__SET PROBLEM__
Write out every one of the records below line for line, without changing anything.

* Begin SOURCE DATA *

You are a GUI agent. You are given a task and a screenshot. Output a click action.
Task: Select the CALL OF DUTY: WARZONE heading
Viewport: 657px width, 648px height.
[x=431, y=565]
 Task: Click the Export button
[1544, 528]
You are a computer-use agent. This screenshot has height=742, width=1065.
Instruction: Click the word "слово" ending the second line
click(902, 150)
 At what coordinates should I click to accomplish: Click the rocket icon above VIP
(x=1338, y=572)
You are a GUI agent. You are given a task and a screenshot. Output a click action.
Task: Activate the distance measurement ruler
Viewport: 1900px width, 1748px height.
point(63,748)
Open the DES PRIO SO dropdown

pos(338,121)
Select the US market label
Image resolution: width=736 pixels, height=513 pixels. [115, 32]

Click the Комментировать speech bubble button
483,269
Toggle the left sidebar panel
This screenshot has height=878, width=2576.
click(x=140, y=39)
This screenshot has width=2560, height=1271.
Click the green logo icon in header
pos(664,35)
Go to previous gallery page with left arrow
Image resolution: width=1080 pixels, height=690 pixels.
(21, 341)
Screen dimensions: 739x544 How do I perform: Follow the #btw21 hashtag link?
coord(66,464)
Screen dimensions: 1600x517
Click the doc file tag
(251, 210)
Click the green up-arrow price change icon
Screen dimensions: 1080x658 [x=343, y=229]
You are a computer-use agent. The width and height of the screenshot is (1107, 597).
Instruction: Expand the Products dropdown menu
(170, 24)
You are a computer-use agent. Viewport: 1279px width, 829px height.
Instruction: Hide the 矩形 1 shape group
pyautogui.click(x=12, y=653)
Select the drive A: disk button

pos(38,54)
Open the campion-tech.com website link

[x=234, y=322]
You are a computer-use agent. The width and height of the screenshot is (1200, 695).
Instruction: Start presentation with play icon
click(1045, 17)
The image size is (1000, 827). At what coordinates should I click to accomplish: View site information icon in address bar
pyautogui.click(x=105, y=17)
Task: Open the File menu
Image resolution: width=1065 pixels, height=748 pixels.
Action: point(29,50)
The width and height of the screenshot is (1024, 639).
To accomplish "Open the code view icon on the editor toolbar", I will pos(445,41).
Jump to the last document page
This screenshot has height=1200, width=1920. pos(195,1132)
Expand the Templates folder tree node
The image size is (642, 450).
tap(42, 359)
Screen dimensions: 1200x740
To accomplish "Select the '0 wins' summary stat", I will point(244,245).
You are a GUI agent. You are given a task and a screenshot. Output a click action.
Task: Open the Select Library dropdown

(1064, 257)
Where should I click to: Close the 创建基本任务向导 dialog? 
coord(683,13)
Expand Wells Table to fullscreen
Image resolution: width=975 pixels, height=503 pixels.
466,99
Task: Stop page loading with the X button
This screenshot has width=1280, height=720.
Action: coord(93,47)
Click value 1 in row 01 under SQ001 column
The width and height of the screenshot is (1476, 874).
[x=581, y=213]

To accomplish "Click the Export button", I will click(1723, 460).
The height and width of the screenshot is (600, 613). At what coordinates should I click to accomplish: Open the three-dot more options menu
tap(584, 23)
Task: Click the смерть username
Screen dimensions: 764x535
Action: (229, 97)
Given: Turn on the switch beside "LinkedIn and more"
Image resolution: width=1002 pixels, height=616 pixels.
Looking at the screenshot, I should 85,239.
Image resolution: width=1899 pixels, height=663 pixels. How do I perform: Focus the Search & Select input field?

* End SOURCE DATA *

__THE ANSWER__
You are a GUI agent. You are given a task and a screenshot. Output a click action.
Task: Select the CALL OF DUTY: WARZONE heading
Viewport: 657px width, 648px height.
[x=431, y=565]
 Task: Click the Export button
[1544, 528]
You are a computer-use agent. This screenshot has height=742, width=1065.
Instruction: Click the word "слово" ending the second line
click(902, 150)
 At what coordinates should I click to accomplish: Click the rocket icon above VIP
(x=1338, y=572)
You are a GUI agent. You are given a task and a screenshot. Output a click action.
Task: Activate the distance measurement ruler
Viewport: 1900px width, 1748px height.
point(63,748)
Open the DES PRIO SO dropdown

pos(338,121)
Select the US market label
Image resolution: width=736 pixels, height=513 pixels. [115, 32]

Click the Комментировать speech bubble button
483,269
Toggle the left sidebar panel
This screenshot has height=878, width=2576.
click(x=140, y=39)
This screenshot has width=2560, height=1271.
Click the green logo icon in header
pos(664,35)
Go to previous gallery page with left arrow
Image resolution: width=1080 pixels, height=690 pixels.
(21, 341)
Screen dimensions: 739x544 How do I perform: Follow the #btw21 hashtag link?
coord(66,464)
Screen dimensions: 1600x517
Click the doc file tag
(251, 210)
Click the green up-arrow price change icon
Screen dimensions: 1080x658 [x=343, y=229]
You are a computer-use agent. The width and height of the screenshot is (1107, 597).
Instruction: Expand the Products dropdown menu
(170, 24)
You are a computer-use agent. Viewport: 1279px width, 829px height.
Instruction: Hide the 矩形 1 shape group
pyautogui.click(x=12, y=653)
Select the drive A: disk button

pos(38,54)
Open the campion-tech.com website link

[x=234, y=322]
You are a computer-use agent. The width and height of the screenshot is (1200, 695).
Instruction: Start presentation with play icon
click(1045, 17)
The image size is (1000, 827). At what coordinates should I click to accomplish: View site information icon in address bar
pyautogui.click(x=105, y=17)
Task: Open the File menu
Image resolution: width=1065 pixels, height=748 pixels.
Action: point(29,50)
The width and height of the screenshot is (1024, 639).
To accomplish "Open the code view icon on the editor toolbar", I will pos(445,41).
Jump to the last document page
This screenshot has height=1200, width=1920. pos(195,1132)
Expand the Templates folder tree node
The image size is (642, 450).
tap(42, 359)
Screen dimensions: 1200x740
To accomplish "Select the '0 wins' summary stat", I will point(244,245).
You are a GUI agent. You are given a task and a screenshot. Output a click action.
Task: Open the Select Library dropdown

(1064, 257)
Where should I click to: Close the 创建基本任务向导 dialog? 
coord(683,13)
Expand Wells Table to fullscreen
Image resolution: width=975 pixels, height=503 pixels.
466,99
Task: Stop page loading with the X button
This screenshot has width=1280, height=720.
Action: coord(93,47)
Click value 1 in row 01 under SQ001 column
The width and height of the screenshot is (1476, 874).
[x=581, y=213]

To accomplish "Click the Export button", I will click(1723, 460).
The height and width of the screenshot is (600, 613). At what coordinates should I click to accomplish: Open the three-dot more options menu
tap(584, 23)
Task: Click the смерть username
Screen dimensions: 764x535
Action: (229, 97)
Given: Turn on the switch beside "LinkedIn and more"
Image resolution: width=1002 pixels, height=616 pixels.
Looking at the screenshot, I should 85,239.
Image resolution: width=1899 pixels, height=663 pixels. How do I perform: Focus the Search & Select input field?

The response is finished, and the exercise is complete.